Entries drawn from a collection
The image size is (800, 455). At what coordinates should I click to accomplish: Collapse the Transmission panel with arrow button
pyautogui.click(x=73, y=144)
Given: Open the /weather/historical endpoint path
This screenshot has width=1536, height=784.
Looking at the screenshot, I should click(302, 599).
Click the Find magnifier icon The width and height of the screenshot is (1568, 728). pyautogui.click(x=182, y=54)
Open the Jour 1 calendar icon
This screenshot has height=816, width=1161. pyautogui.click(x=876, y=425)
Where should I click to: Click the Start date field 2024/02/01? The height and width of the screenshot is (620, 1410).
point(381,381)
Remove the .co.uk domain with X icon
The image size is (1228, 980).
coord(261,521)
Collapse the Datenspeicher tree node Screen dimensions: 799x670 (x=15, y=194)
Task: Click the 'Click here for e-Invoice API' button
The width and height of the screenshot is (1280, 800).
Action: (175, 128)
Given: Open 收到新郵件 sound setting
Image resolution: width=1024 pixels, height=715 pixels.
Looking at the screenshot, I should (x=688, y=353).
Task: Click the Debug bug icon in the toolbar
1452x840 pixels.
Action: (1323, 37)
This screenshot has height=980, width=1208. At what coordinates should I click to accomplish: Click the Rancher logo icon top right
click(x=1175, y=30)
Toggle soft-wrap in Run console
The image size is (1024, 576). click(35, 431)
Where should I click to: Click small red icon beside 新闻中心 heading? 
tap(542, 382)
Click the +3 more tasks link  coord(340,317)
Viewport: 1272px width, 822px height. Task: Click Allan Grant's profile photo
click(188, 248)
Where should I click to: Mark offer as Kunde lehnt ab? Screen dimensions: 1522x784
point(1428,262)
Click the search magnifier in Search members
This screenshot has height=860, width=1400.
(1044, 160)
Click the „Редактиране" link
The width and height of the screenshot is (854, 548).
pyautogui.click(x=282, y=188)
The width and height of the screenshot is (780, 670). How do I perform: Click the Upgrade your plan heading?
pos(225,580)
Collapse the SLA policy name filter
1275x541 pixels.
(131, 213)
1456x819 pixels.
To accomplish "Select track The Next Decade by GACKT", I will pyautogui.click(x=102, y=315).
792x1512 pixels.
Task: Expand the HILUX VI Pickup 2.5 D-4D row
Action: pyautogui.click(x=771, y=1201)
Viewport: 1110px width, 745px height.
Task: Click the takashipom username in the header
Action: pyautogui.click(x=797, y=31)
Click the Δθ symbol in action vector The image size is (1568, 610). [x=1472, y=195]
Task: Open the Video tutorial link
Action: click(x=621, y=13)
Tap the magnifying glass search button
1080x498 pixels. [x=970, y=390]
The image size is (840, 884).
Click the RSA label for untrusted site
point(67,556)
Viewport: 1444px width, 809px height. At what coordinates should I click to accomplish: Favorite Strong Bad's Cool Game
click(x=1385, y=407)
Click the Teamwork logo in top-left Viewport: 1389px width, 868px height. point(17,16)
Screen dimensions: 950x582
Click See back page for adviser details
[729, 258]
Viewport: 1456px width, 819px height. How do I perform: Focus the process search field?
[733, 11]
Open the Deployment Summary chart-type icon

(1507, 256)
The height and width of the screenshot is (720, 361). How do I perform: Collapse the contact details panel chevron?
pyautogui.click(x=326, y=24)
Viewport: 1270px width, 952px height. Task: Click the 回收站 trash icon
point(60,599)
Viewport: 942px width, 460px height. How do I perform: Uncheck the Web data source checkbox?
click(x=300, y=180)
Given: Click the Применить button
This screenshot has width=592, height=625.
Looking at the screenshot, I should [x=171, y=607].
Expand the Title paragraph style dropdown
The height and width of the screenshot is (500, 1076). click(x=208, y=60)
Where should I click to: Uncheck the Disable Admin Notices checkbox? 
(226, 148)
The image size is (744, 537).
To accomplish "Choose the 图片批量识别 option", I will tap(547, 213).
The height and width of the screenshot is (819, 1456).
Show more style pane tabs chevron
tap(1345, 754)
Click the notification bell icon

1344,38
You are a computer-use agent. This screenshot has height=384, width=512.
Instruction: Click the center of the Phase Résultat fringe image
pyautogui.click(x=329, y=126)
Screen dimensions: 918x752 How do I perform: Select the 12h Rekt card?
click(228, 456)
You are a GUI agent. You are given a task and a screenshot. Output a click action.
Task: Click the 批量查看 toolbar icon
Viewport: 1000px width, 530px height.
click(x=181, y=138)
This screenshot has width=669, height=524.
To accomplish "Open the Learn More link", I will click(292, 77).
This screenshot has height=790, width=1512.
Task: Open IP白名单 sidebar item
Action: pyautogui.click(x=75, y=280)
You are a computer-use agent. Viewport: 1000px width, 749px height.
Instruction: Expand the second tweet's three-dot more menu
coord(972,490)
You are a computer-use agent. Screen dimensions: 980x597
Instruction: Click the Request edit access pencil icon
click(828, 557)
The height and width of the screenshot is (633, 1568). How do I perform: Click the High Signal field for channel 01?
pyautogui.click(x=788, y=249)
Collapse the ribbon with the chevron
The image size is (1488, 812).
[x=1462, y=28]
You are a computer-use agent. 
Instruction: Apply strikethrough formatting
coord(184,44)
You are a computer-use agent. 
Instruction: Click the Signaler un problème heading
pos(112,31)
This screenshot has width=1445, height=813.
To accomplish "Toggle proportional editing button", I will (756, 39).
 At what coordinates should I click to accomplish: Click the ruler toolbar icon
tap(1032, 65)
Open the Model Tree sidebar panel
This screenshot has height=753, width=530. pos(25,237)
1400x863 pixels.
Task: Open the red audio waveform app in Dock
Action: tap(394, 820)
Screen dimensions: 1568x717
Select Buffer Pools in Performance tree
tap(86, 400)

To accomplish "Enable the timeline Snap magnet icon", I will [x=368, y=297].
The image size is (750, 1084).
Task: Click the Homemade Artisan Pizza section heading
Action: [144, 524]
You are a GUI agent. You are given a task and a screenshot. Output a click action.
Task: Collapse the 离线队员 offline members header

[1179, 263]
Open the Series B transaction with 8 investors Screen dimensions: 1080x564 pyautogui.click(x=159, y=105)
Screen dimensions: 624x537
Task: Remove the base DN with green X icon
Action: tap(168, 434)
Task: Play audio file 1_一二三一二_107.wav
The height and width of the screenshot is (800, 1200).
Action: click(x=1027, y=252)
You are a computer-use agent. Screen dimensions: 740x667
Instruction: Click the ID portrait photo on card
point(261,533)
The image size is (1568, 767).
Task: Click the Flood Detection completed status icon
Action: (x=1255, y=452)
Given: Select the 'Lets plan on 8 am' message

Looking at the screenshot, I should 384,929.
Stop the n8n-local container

Task brief | Reproduce every line of the data above as a numbered list, skipping any blank lines.

Final result |
1. The image size is (800, 455). At what coordinates should I click to accomplish: Collapse the Transmission panel with arrow button
2. pyautogui.click(x=73, y=144)
3. Given: Open the /weather/historical endpoint path
4. This screenshot has width=1536, height=784.
5. Looking at the screenshot, I should click(302, 599).
6. Click the Find magnifier icon The width and height of the screenshot is (1568, 728). pyautogui.click(x=182, y=54)
7. Open the Jour 1 calendar icon
8. This screenshot has height=816, width=1161. pyautogui.click(x=876, y=425)
9. Where should I click to: Click the Start date field 2024/02/01? The height and width of the screenshot is (620, 1410).
10. point(381,381)
11. Remove the .co.uk domain with X icon
12. The image size is (1228, 980).
13. coord(261,521)
14. Collapse the Datenspeicher tree node Screen dimensions: 799x670 (x=15, y=194)
15. Task: Click the 'Click here for e-Invoice API' button
16. The width and height of the screenshot is (1280, 800).
17. Action: (175, 128)
18. Given: Open 收到新郵件 sound setting
19. Image resolution: width=1024 pixels, height=715 pixels.
20. Looking at the screenshot, I should (x=688, y=353).
21. Task: Click the Debug bug icon in the toolbar
22. 1452x840 pixels.
23. Action: (1323, 37)
24. This screenshot has height=980, width=1208. At what coordinates should I click to accomplish: Click the Rancher logo icon top right
25. click(x=1175, y=30)
26. Toggle soft-wrap in Run console
27. The image size is (1024, 576). click(35, 431)
28. Where should I click to: Click small red icon beside 新闻中心 heading? 
29. tap(542, 382)
30. Click the +3 more tasks link  coord(340,317)
31. Viewport: 1272px width, 822px height. Task: Click Allan Grant's profile photo
32. click(188, 248)
33. Where should I click to: Mark offer as Kunde lehnt ab? Screen dimensions: 1522x784
34. point(1428,262)
35. Click the search magnifier in Search members
36. This screenshot has height=860, width=1400.
37. (1044, 160)
38. Click the „Редактиране" link
39. The width and height of the screenshot is (854, 548).
40. pyautogui.click(x=282, y=188)
41. The width and height of the screenshot is (780, 670). How do I perform: Click the Upgrade your plan heading?
42. pos(225,580)
43. Collapse the SLA policy name filter
44. 1275x541 pixels.
45. (131, 213)
46. 1456x819 pixels.
47. To accomplish "Select track The Next Decade by GACKT", I will pyautogui.click(x=102, y=315).
48. 792x1512 pixels.
49. Task: Expand the HILUX VI Pickup 2.5 D-4D row
50. Action: pyautogui.click(x=771, y=1201)
51. Viewport: 1110px width, 745px height.
52. Task: Click the takashipom username in the header
53. Action: pyautogui.click(x=797, y=31)
54. Click the Δθ symbol in action vector The image size is (1568, 610). [x=1472, y=195]
55. Task: Open the Video tutorial link
56. Action: click(x=621, y=13)
57. Tap the magnifying glass search button
58. 1080x498 pixels. [x=970, y=390]
59. The image size is (840, 884).
60. Click the RSA label for untrusted site
61. point(67,556)
62. Viewport: 1444px width, 809px height. At what coordinates should I click to accomplish: Favorite Strong Bad's Cool Game
63. click(x=1385, y=407)
64. Click the Teamwork logo in top-left Viewport: 1389px width, 868px height. point(17,16)
65. Screen dimensions: 950x582
66. Click See back page for adviser details
67. [729, 258]
68. Viewport: 1456px width, 819px height. How do I perform: Focus the process search field?
69. [733, 11]
70. Open the Deployment Summary chart-type icon
71. (1507, 256)
72. The height and width of the screenshot is (720, 361). How do I perform: Collapse the contact details panel chevron?
73. pyautogui.click(x=326, y=24)
74. Viewport: 1270px width, 952px height. Task: Click the 回收站 trash icon
75. point(60,599)
76. Viewport: 942px width, 460px height. How do I perform: Uncheck the Web data source checkbox?
77. click(x=300, y=180)
78. Given: Click the Применить button
79. This screenshot has width=592, height=625.
80. Looking at the screenshot, I should [x=171, y=607].
81. Expand the Title paragraph style dropdown
82. The height and width of the screenshot is (500, 1076). click(x=208, y=60)
83. Where should I click to: Uncheck the Disable Admin Notices checkbox? 
84. (226, 148)
85. The image size is (744, 537).
86. To accomplish "Choose the 图片批量识别 option", I will tap(547, 213).
87. The height and width of the screenshot is (819, 1456).
88. Show more style pane tabs chevron
89. tap(1345, 754)
90. Click the notification bell icon
91. 1344,38
92. You are a computer-use agent. This screenshot has height=384, width=512.
93. Instruction: Click the center of the Phase Résultat fringe image
94. pyautogui.click(x=329, y=126)
95. Screen dimensions: 918x752 How do I perform: Select the 12h Rekt card?
96. click(228, 456)
97. You are a GUI agent. You are given a task and a screenshot. Output a click action.
98. Task: Click the 批量查看 toolbar icon
99. Viewport: 1000px width, 530px height.
100. click(x=181, y=138)
101. This screenshot has width=669, height=524.
102. To accomplish "Open the Learn More link", I will click(292, 77).
103. This screenshot has height=790, width=1512.
104. Task: Open IP白名单 sidebar item
105. Action: pyautogui.click(x=75, y=280)
106. You are a computer-use agent. Viewport: 1000px width, 749px height.
107. Instruction: Expand the second tweet's three-dot more menu
108. coord(972,490)
109. You are a computer-use agent. Screen dimensions: 980x597
110. Instruction: Click the Request edit access pencil icon
111. click(828, 557)
112. The height and width of the screenshot is (633, 1568). How do I perform: Click the High Signal field for channel 01?
113. pyautogui.click(x=788, y=249)
114. Collapse the ribbon with the chevron
115. The image size is (1488, 812).
116. [x=1462, y=28]
117. You are a computer-use agent. 
118. Instruction: Apply strikethrough formatting
119. coord(184,44)
120. You are a computer-use agent. 
121. Instruction: Click the Signaler un problème heading
122. pos(112,31)
123. This screenshot has width=1445, height=813.
124. To accomplish "Toggle proportional editing button", I will (756, 39).
125.  At what coordinates should I click to accomplish: Click the ruler toolbar icon
126. tap(1032, 65)
127. Open the Model Tree sidebar panel
128. This screenshot has height=753, width=530. pos(25,237)
129. 1400x863 pixels.
130. Task: Open the red audio waveform app in Dock
131. Action: tap(394, 820)
132. Screen dimensions: 1568x717
133. Select Buffer Pools in Performance tree
134. tap(86, 400)
135. To accomplish "Enable the timeline Snap magnet icon", I will [x=368, y=297].
136. The image size is (750, 1084).
137. Task: Click the Homemade Artisan Pizza section heading
138. Action: [144, 524]
139. You are a GUI agent. You are given a task and a screenshot. Output a click action.
140. Task: Collapse the 离线队员 offline members header
141. [1179, 263]
142. Open the Series B transaction with 8 investors Screen dimensions: 1080x564 pyautogui.click(x=159, y=105)
143. Screen dimensions: 624x537
144. Task: Remove the base DN with green X icon
145. Action: tap(168, 434)
146. Task: Play audio file 1_一二三一二_107.wav
147. The height and width of the screenshot is (800, 1200).
148. Action: click(x=1027, y=252)
149. You are a computer-use agent. Screen dimensions: 740x667
150. Instruction: Click the ID portrait photo on card
151. point(261,533)
152. The image size is (1568, 767).
153. Task: Click the Flood Detection completed status icon
154. Action: (x=1255, y=452)
155. Given: Select the 'Lets plan on 8 am' message
156. Looking at the screenshot, I should 384,929.
157. Stop the n8n-local container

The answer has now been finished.